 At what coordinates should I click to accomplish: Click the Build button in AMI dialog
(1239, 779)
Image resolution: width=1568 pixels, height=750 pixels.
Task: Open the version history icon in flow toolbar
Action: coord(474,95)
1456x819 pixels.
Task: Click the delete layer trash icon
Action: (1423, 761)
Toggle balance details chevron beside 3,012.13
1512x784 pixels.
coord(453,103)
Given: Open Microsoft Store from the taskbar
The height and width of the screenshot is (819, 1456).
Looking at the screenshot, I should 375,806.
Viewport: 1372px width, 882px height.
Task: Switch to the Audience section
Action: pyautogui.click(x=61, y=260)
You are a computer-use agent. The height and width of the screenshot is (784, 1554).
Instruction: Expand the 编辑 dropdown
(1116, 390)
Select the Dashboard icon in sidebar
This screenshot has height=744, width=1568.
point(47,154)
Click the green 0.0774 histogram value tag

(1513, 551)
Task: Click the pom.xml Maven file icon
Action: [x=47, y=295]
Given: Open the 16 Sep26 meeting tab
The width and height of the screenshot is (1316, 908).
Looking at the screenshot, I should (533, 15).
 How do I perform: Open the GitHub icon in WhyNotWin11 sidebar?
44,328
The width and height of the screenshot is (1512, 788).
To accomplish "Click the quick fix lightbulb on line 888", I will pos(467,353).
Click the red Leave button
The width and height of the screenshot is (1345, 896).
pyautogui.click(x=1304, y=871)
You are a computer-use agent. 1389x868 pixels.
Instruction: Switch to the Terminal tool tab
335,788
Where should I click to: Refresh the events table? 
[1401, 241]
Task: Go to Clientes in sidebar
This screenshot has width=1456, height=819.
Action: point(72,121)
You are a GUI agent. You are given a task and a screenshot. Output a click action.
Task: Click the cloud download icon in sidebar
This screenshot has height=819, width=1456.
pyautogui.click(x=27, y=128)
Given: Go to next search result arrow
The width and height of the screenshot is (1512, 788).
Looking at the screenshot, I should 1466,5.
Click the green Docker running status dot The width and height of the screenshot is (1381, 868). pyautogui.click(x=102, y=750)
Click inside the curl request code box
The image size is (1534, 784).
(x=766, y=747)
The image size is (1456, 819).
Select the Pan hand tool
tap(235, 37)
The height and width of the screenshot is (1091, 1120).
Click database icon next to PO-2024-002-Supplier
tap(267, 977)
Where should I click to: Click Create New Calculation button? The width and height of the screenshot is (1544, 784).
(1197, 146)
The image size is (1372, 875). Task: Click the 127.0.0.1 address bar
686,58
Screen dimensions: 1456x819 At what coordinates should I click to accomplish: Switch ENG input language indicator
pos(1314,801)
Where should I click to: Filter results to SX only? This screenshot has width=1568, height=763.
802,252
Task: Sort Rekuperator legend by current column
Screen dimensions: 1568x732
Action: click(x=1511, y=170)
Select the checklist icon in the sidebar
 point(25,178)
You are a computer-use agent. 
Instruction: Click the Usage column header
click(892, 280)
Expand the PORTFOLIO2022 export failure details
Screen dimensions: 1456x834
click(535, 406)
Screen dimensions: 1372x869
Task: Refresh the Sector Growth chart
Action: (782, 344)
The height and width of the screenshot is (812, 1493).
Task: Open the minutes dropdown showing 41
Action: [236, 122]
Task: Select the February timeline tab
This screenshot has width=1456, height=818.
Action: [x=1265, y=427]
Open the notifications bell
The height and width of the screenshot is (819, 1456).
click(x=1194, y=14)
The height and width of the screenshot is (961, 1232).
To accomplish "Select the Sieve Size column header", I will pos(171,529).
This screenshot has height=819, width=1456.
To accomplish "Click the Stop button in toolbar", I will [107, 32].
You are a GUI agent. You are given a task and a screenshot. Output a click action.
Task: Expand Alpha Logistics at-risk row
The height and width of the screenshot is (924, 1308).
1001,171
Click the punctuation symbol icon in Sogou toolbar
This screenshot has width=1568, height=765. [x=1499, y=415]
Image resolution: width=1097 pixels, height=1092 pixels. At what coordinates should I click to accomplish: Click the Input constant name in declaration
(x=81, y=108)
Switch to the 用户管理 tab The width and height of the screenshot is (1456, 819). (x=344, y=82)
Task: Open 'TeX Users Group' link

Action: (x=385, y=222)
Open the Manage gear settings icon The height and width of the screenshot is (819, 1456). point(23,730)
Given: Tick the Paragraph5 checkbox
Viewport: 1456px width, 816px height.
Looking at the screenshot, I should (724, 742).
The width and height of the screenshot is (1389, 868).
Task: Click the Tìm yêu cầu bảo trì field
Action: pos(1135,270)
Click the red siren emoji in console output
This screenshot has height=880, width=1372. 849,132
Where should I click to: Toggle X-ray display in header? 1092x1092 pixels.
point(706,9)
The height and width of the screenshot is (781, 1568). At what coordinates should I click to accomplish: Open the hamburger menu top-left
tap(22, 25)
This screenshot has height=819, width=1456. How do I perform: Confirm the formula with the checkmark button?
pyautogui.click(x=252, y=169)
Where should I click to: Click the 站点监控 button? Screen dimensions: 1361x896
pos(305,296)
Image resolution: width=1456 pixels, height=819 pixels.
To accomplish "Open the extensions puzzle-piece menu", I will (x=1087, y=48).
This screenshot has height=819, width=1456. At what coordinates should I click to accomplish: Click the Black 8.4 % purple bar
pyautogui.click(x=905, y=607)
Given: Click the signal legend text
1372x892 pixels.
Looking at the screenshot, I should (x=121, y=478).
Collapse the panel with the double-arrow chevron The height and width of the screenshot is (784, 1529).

● **Activity**:
Output the material above in full. Change nothing.

● **Task response**:
 At what coordinates should I click to accomplish: Click the Build button in AMI dialog
(1239, 779)
Image resolution: width=1568 pixels, height=750 pixels.
Task: Open the version history icon in flow toolbar
Action: coord(474,95)
1456x819 pixels.
Task: Click the delete layer trash icon
Action: (1423, 761)
Toggle balance details chevron beside 3,012.13
1512x784 pixels.
coord(453,103)
Given: Open Microsoft Store from the taskbar
The height and width of the screenshot is (819, 1456).
Looking at the screenshot, I should 375,806.
Viewport: 1372px width, 882px height.
Task: Switch to the Audience section
Action: pyautogui.click(x=61, y=260)
You are a computer-use agent. The height and width of the screenshot is (784, 1554).
Instruction: Expand the 编辑 dropdown
(1116, 390)
Select the Dashboard icon in sidebar
This screenshot has height=744, width=1568.
point(47,154)
Click the green 0.0774 histogram value tag

(1513, 551)
Task: Click the pom.xml Maven file icon
Action: [x=47, y=295]
Given: Open the 16 Sep26 meeting tab
The width and height of the screenshot is (1316, 908).
Looking at the screenshot, I should (533, 15).
 How do I perform: Open the GitHub icon in WhyNotWin11 sidebar?
44,328
The width and height of the screenshot is (1512, 788).
To accomplish "Click the quick fix lightbulb on line 888", I will pos(467,353).
Click the red Leave button
The width and height of the screenshot is (1345, 896).
pyautogui.click(x=1304, y=871)
You are a computer-use agent. 1389x868 pixels.
Instruction: Switch to the Terminal tool tab
335,788
Where should I click to: Refresh the events table? 
[1401, 241]
Task: Go to Clientes in sidebar
This screenshot has width=1456, height=819.
Action: point(72,121)
You are a GUI agent. You are given a task and a screenshot. Output a click action.
Task: Click the cloud download icon in sidebar
This screenshot has height=819, width=1456.
pyautogui.click(x=27, y=128)
Given: Go to next search result arrow
The width and height of the screenshot is (1512, 788).
Looking at the screenshot, I should 1466,5.
Click the green Docker running status dot The width and height of the screenshot is (1381, 868). pyautogui.click(x=102, y=750)
Click inside the curl request code box
The image size is (1534, 784).
(x=766, y=747)
The image size is (1456, 819).
Select the Pan hand tool
tap(235, 37)
The height and width of the screenshot is (1091, 1120).
Click database icon next to PO-2024-002-Supplier
tap(267, 977)
Where should I click to: Click Create New Calculation button? The width and height of the screenshot is (1544, 784).
(1197, 146)
The image size is (1372, 875). Task: Click the 127.0.0.1 address bar
686,58
Screen dimensions: 1456x819 At what coordinates should I click to accomplish: Switch ENG input language indicator
pos(1314,801)
Where should I click to: Filter results to SX only? This screenshot has width=1568, height=763.
802,252
Task: Sort Rekuperator legend by current column
Screen dimensions: 1568x732
Action: click(x=1511, y=170)
Select the checklist icon in the sidebar
 point(25,178)
You are a computer-use agent. 
Instruction: Click the Usage column header
click(892, 280)
Expand the PORTFOLIO2022 export failure details
Screen dimensions: 1456x834
click(535, 406)
Screen dimensions: 1372x869
Task: Refresh the Sector Growth chart
Action: (782, 344)
The height and width of the screenshot is (812, 1493).
Task: Open the minutes dropdown showing 41
Action: [236, 122]
Task: Select the February timeline tab
This screenshot has width=1456, height=818.
Action: [x=1265, y=427]
Open the notifications bell
The height and width of the screenshot is (819, 1456).
click(x=1194, y=14)
The height and width of the screenshot is (961, 1232).
To accomplish "Select the Sieve Size column header", I will pos(171,529).
This screenshot has height=819, width=1456.
To accomplish "Click the Stop button in toolbar", I will [107, 32].
You are a GUI agent. You are given a task and a screenshot. Output a click action.
Task: Expand Alpha Logistics at-risk row
The height and width of the screenshot is (924, 1308).
1001,171
Click the punctuation symbol icon in Sogou toolbar
This screenshot has width=1568, height=765. [x=1499, y=415]
Image resolution: width=1097 pixels, height=1092 pixels. At what coordinates should I click to accomplish: Click the Input constant name in declaration
(x=81, y=108)
Switch to the 用户管理 tab The width and height of the screenshot is (1456, 819). (x=344, y=82)
Task: Open 'TeX Users Group' link

Action: (x=385, y=222)
Open the Manage gear settings icon The height and width of the screenshot is (819, 1456). point(23,730)
Given: Tick the Paragraph5 checkbox
Viewport: 1456px width, 816px height.
Looking at the screenshot, I should (724, 742).
The width and height of the screenshot is (1389, 868).
Task: Click the Tìm yêu cầu bảo trì field
Action: pos(1135,270)
Click the red siren emoji in console output
This screenshot has height=880, width=1372. 849,132
Where should I click to: Toggle X-ray display in header? 1092x1092 pixels.
point(706,9)
The height and width of the screenshot is (781, 1568). At what coordinates should I click to accomplish: Open the hamburger menu top-left
tap(22, 25)
This screenshot has height=819, width=1456. How do I perform: Confirm the formula with the checkmark button?
pyautogui.click(x=252, y=169)
Where should I click to: Click the 站点监控 button? Screen dimensions: 1361x896
pos(305,296)
Image resolution: width=1456 pixels, height=819 pixels.
To accomplish "Open the extensions puzzle-piece menu", I will (x=1087, y=48).
This screenshot has height=819, width=1456. At what coordinates should I click to accomplish: Click the Black 8.4 % purple bar
pyautogui.click(x=905, y=607)
Given: Click the signal legend text
1372x892 pixels.
Looking at the screenshot, I should (x=121, y=478).
Collapse the panel with the double-arrow chevron The height and width of the screenshot is (784, 1529).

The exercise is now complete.